● **Consignes**
1. Répondez à ces questions sur l'article consacré à la jeunesse juive américaine et au sionisme :
(a) Quel bilan des pertes l'article donne-t-il pour le 7 octobre 2023 ?
(b) Dans quels deux cas, selon l'article, la puissance coloniale n'avait-elle pas réussi à créer un déséquilibre démographique en sa faveur ?
(c) Quelles destructions l'article énumère-t-il après la phrase « À quoi s'ajoutent les destructions » ?
2. Prolongez l'article sur la jeunesse juive américaine et le sionisme à la suite de sa dernière phrase.

● **Extrait cité**
27/11/2025 reseauinternational.net  13min #297395

La jeunesse juive américaine se détache du sionisme, problème et solutions

Si l'incursion le 7 octobre 2023 des forces de la résistance palestinienne par-delà les murs du camp de concentration qu'est Gaza n'avait évidemment pas réjoui les organisations sionistes, elles n'avaient cependant pas attendu pour l'exploiter en qualifiant cette action de progrom, de pire massacre de juifs depuis la deuxième guerre mondiale.

Si on examine le bilan des pertes ce jour-là, il s'est établi à 1180 tués côté sioniste et 1609 côté palestinien.

On ne va pas discuter ici du statut des victimes côté sioniste qui étaient loin d'être toutes civiles mais quand même repréciser que l'opération dite « inondation d'al-Aqsa» n'était pas motivée par une haine irrationnelle des juifs excitée en sous-main par un gouvernement ou un mouvement politique. C'était une action de type militaire contre une puissance qui non seulement occupe la patrie du peuple palestinien mais implante des populations civiles (mais armées) qui sont venues et viennent de l'étranger se substituer aux populations indigènes chassées de chez elles. De tels processus ont existé ailleurs, on pense à l'Amérique du Nord, à l'Australie mais aussi à l'Algérie et à l'Afrique du Sud. Dans les deux derniers cas cependant, la puissance coloniale n'avait pas réussi à créer un déséquilibre démographique en sa faveur.

Quoi qu'il en soit, si les militants sionistes pouvaient espérer au début que dans leur malheur ils pourraient quand même tirer un bénéfice en termes d'image, la suite les a fortement contrariés. La raison en est la guerre que le régime sioniste a livré moins au Hamas et aux autres factions palestiniennes qu'il n'est pas parvenu et n'a pas la capacité de vaincre, qu'à la population civile dont il a fait grand carnage. À quoi s'ajoutent les destructions de maisons, d'écoles, d'universités, de lieux de culte, de centres de santé...

En résumé un processus génocidaire destiné à faire disparaître une société humaine.

Aujourd'hui, l'image de l'État prétendu juif est passée ce celle du David confronté au méchant Goliath à celle d'une État profondément immoral. Et ce, malgré le quasi-silence voire la complicité des médias dits «mainstream» qu'ils soient publics ou privés.

● **Matériel recueilli**
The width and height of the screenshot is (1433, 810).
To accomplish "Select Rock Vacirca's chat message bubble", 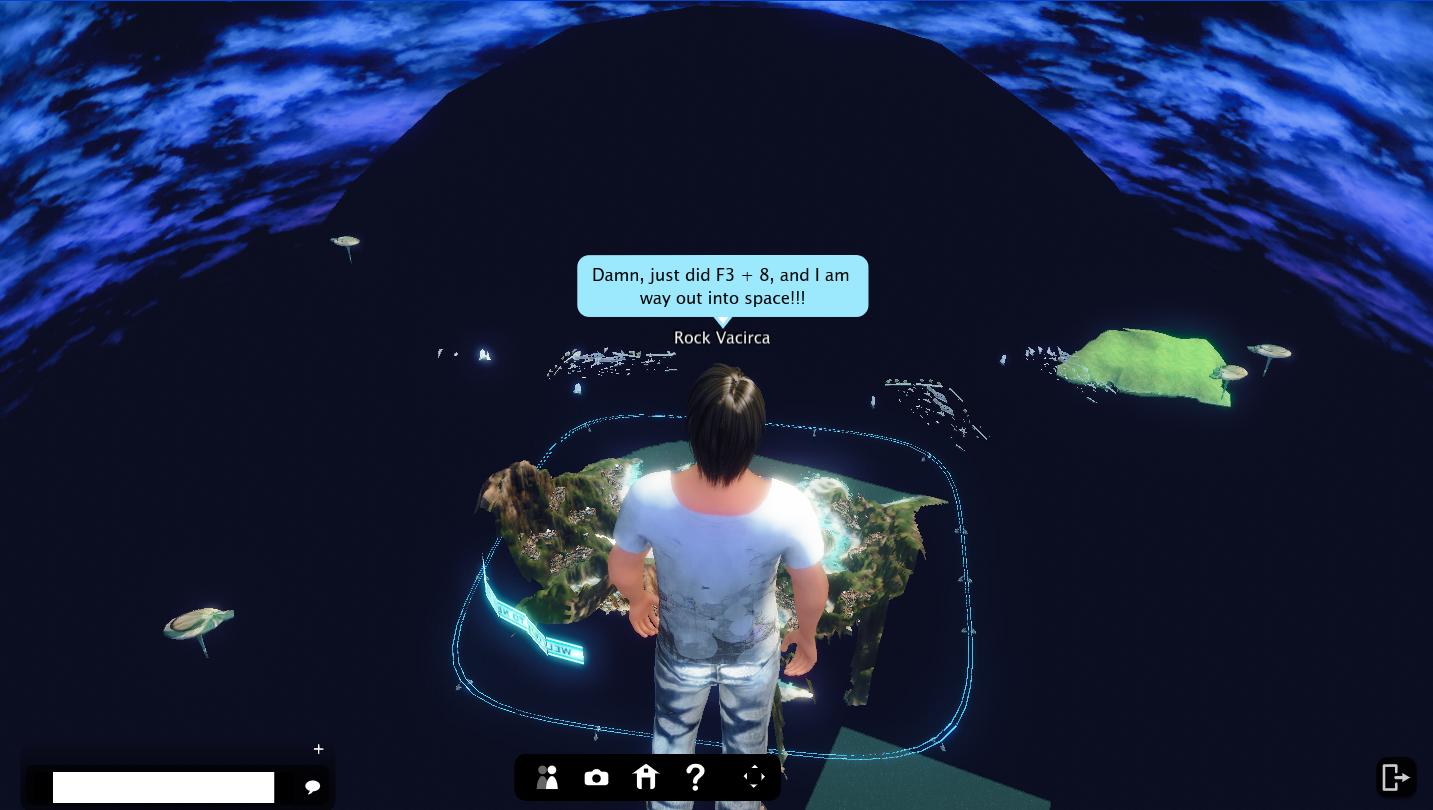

● **Corrigé**
1.
(a) 1180 tués côté sioniste et 1609 côté palestinien.
(b) L'Algérie et l'Afrique du Sud.
(c) Des maisons, des écoles, des universités, des lieux de culte et des centres de santé.

2.
Ce changement d'image est particulièrement net chez les jeunes qui ne se contentent plus depuis un certain temps de l'information diffusée par ces fameux médias mais s'appuient sur Internet, les chaînes de YouTube et les réseaux sociaux.

Malheureusement pour les journalistes et dirigeants de la presse mainstream, Internet est loin de ne proposer que des contenus fantaisistes ; au contraire tout un chacun peut profiter du savoir de personnes compétentes et bien informées tels le Belge Michel Collon, le colonel suisse Jacques Baud ou l'historien Henry Laurens. On rappellera qu'un colloque que ce dernier devait tenir au Collège de France où il enseigne a dû être déprogrammé et transféré in extremis dans une autre institution suite à des pressions sur le ministère de l'enseignement supérieur exercées par le lobby qui n'existe pas.

Cette bascule de la jeunesse en faveur du peuple palestinien s'observe également chez les jeunes juifs, du moins aux États Unis (en France la chape de plomb médiatique ne permet pas de savoir ce qu'il en est).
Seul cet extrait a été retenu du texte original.